Something else is hidden in this third approach – a willingness to understand and strive for wholeness– in your soul and in your company with your colleagues.


The strive for wholeness points into the direction of what you can do as a leader. What I am proposing is not about operationally better decision making. Because the biggest difficulty in dealing with paradoxes lies in holding the emotional tension, it is about you as “the tool” for dealing with this tension. This is my third point. It is about your emotional and moral capacity as leader, it is about your personality and your capacity for self-reflection, because the paradox causes an emotional (inner) and outer conflict (with colleagues, investors etc), which first leads to anxiety and second results in premature choices for one aspect or the other. Holding the tension needs self-containment and containing others. It encompasses fear and confidence, feeling bad and having the confidence for something new, going for social distance and for emotional connectedness.

It is not your strength of execution but your strength of personality and rootedness in yourself – in having a firm moral standpoint and the capacity to being flexible and open for new ways of thinking which counts now. It is about walking with one foot in crisis-leadership-mode today and with the other foot into a positively different future in which you will find a new place for your company and yourself. And I am not talking about escapism, I am talking about being in the here and now managing actual problems while at the same time imaging a future you will create together with others.

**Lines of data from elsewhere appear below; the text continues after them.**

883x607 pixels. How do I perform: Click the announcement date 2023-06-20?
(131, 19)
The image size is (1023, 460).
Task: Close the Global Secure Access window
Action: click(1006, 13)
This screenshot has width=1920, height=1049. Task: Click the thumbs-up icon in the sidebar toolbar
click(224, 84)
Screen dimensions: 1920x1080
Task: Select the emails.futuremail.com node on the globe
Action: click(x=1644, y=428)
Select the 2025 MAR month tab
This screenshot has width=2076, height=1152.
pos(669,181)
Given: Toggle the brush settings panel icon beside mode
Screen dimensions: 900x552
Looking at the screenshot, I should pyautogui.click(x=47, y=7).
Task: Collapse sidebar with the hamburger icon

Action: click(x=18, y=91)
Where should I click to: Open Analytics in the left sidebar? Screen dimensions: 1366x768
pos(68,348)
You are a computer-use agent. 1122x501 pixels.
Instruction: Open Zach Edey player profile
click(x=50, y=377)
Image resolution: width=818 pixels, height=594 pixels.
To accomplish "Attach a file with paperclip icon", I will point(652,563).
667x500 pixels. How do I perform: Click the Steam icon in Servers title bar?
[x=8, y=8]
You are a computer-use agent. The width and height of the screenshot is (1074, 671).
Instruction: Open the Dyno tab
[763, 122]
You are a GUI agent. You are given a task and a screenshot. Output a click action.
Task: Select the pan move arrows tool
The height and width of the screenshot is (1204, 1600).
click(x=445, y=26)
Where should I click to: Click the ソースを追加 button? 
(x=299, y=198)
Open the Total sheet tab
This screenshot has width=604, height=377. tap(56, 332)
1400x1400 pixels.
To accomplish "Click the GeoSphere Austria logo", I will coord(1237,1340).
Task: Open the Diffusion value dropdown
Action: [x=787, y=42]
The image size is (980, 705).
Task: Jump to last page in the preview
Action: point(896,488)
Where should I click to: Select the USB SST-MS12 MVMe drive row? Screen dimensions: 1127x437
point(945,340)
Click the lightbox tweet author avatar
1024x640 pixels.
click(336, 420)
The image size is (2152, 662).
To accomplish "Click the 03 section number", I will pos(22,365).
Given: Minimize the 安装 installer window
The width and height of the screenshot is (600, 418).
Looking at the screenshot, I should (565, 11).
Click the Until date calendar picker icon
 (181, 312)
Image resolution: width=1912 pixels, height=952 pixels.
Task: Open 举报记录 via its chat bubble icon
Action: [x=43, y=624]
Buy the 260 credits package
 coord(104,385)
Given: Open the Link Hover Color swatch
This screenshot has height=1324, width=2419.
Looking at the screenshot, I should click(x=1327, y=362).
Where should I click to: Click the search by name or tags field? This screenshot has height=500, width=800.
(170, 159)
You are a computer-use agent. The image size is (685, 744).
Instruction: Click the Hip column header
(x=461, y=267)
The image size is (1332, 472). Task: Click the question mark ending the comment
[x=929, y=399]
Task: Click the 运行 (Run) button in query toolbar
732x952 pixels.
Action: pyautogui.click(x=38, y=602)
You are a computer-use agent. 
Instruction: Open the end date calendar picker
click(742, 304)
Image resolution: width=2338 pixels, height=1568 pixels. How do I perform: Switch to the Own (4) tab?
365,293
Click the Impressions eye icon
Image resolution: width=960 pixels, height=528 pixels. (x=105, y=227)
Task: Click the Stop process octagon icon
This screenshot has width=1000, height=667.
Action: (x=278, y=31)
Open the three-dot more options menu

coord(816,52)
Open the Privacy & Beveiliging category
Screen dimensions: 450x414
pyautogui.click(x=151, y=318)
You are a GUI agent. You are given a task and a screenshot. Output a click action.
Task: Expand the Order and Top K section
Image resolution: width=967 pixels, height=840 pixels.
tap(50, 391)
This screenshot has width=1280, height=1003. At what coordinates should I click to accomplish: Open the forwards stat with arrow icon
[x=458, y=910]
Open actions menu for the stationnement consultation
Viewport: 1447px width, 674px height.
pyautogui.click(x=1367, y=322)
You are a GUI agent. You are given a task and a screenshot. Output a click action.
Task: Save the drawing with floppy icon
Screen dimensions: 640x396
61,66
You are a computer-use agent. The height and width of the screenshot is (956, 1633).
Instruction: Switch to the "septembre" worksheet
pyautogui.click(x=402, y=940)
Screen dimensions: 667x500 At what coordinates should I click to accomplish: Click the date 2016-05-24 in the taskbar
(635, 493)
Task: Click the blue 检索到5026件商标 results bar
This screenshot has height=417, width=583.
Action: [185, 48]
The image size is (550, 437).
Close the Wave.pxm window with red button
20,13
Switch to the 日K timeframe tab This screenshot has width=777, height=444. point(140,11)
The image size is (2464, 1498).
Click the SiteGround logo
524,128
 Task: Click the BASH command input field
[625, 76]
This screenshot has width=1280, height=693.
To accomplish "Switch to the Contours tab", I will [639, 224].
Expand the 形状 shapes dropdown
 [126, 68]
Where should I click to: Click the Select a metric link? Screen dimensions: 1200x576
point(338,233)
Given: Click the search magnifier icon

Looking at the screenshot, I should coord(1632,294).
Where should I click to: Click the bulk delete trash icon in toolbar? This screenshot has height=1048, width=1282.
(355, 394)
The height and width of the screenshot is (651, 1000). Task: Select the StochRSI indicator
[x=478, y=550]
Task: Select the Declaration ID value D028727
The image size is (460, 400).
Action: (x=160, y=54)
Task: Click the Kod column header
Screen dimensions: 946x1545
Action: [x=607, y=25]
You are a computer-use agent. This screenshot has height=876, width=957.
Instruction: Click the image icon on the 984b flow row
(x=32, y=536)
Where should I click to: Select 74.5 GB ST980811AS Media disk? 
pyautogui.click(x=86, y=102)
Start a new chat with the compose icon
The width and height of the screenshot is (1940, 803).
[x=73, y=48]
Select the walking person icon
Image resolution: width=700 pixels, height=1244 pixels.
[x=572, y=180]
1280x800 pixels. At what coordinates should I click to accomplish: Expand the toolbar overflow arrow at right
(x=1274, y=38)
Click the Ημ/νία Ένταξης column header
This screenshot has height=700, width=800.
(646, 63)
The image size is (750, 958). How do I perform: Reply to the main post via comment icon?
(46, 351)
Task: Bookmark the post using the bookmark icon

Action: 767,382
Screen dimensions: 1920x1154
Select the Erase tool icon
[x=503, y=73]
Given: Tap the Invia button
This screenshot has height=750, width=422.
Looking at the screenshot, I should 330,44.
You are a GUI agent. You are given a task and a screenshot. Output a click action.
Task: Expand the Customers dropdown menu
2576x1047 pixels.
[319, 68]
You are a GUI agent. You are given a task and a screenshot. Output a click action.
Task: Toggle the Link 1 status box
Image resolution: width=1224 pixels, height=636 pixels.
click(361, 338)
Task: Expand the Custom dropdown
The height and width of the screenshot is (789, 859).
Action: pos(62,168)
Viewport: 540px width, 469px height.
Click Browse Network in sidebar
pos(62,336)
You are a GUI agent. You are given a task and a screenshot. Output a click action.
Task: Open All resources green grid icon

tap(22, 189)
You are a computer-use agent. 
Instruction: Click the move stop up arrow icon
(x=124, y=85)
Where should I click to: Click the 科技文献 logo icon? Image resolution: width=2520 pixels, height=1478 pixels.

Practicing paradox today can make the world a better place, so that when the phoenix has risen, the world might be a different place for human beings, where mere technological answers and digitization are no longer the total remedy of all our problems. 

I take the liberty of making this appeal to you as a leader as President Elect of ISPSO (International Society for Psychoanalytic Study of Organizations). I speak from my professional experience as economist and psychoanalyst having witnessed the effects and reactions triggered by feelings such as fear and anxiety on the corporate and social level as well as on the level of the individual.